Automated surface-scanning detection of pathogenic bacteria on fresh produce

This paper investigates the effects of surface-scanning detector position on the resonant frequency and signal amplitude of a wireless magnetoelastic (ME) biosensor for direct pathogen detection on solid surfaces. The experiments were conducted on the surface of a flat polyethylene (PE) plate as a model study. An ME biosensor (1 mm × 0.2 mm × 30 μm) was placed on the PE surface, and a surface-scanning detector was brought close and aligned to the sensor for wireless resonant frequency measurement. The position of the detector was accurately controlled by using a motorized three-axis translation system (i.e., controlled X, Y, and Z positions). The results showed that the resonant frequency variations of the sensor were -125 to +150 Hz for X and Y detector displacements of ±600 μm and Z displacements of +100 to +500 μm. These resonant frequency variations were small compared to the sensors initial resonant frequency (< 0.007% of 2.2 MHz initial resonant frequency) measured at the detector home position, indicating high accuracy of the measurement. In addition, the signal amplitude was, as anticipated, found to decrease exponentially with increasing detection distance (i.e., Z distance). Finally, additional experiments were conducted on the surface of cucumbers. Similar results were obtained.

Highly sensitive surface-scanning detector for the direct bacterial detection using magnetoelastic (ME) biosensors

This paper demonstrates a highly sensitive surface-scanning detector used for magnetoelastic (ME) biosensors for the detection of Salmonella on the surface of a polyethylene (PE) food preparation surface. The design and fabrication methods of the new planar spiral coil are introduced. Different concentrations of Salmonella were measured on the surface of a PE board. The efficacy of Salmonella capture and detection is discussed.

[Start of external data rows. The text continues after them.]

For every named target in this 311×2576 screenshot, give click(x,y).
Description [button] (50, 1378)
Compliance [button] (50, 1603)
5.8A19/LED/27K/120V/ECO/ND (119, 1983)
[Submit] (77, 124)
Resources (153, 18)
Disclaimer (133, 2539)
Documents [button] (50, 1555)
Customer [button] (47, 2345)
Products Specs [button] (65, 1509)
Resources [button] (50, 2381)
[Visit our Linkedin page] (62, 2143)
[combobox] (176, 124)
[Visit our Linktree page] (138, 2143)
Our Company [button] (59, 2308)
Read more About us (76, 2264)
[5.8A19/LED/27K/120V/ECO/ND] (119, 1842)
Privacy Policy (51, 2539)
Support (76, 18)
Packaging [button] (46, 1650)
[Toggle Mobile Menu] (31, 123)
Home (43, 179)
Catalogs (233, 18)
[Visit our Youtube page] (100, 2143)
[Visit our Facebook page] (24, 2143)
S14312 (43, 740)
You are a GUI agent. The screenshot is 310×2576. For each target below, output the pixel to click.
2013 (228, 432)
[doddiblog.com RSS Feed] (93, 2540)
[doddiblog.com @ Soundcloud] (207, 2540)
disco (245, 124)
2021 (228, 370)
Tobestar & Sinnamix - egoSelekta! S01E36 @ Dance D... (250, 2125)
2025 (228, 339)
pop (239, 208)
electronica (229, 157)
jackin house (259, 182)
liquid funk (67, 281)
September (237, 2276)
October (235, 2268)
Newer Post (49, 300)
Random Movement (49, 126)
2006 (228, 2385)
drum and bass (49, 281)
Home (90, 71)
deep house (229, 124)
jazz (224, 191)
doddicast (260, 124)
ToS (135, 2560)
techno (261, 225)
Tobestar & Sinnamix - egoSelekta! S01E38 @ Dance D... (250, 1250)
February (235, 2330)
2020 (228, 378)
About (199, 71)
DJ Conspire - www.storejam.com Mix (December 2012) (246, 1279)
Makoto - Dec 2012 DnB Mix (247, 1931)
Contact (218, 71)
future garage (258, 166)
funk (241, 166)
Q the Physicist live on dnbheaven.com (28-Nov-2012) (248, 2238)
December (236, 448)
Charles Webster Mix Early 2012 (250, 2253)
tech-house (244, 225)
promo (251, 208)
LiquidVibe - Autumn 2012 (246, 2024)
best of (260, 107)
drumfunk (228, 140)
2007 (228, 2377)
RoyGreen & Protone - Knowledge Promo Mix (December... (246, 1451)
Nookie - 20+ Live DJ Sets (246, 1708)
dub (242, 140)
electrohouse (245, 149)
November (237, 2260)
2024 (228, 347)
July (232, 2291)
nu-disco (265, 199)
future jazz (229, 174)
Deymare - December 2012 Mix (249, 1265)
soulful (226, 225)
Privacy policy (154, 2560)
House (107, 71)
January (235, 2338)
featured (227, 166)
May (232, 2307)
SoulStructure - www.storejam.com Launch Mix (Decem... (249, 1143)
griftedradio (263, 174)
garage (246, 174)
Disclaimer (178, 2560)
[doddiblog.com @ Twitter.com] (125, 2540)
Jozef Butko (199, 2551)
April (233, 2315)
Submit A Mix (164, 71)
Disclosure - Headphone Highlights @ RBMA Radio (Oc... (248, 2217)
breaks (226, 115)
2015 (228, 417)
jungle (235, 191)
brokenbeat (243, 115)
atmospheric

Detection of salmonella on globe fruits using pulse excited magnetoelastic biosensors

This paper describes the results of a research project to investigate magnetoelastic (ME) biosensors actuated with a pulse excitation to measure the concentration of Salmonella Typhimurium of globe fruits. The ME biosensors are based on an acoustic wave resonator platform that is a freestanding (free-free) thin ribbon of magnetostrictive material with a lengthto- width ratio of 5:1. A biorecognition probe coated on the surface of the resonator platform binds with a targeted pathogen, i.e. E2 phage that binds with S. Typhimurium. The biosensor was actuated to vibrate longitudinally such that the resonant frequency depended primarily on the length of sensor and its overall mass. A pulsed excitation and measurement system was used to actuate micron scale ME biosensors to vibrate. The biosensor responds in a ring-down manner, a damped decay of the resonance amplitude, from which the resonant frequency was measured. An increase in mass due to the binding of the target pathogen resulted in a decrease in the resonant frequency. The pulsed excitation and measurement system that was developed under this effort and the characterization of its performance on the measurement of Salmonella concentrations on globe fruits is described.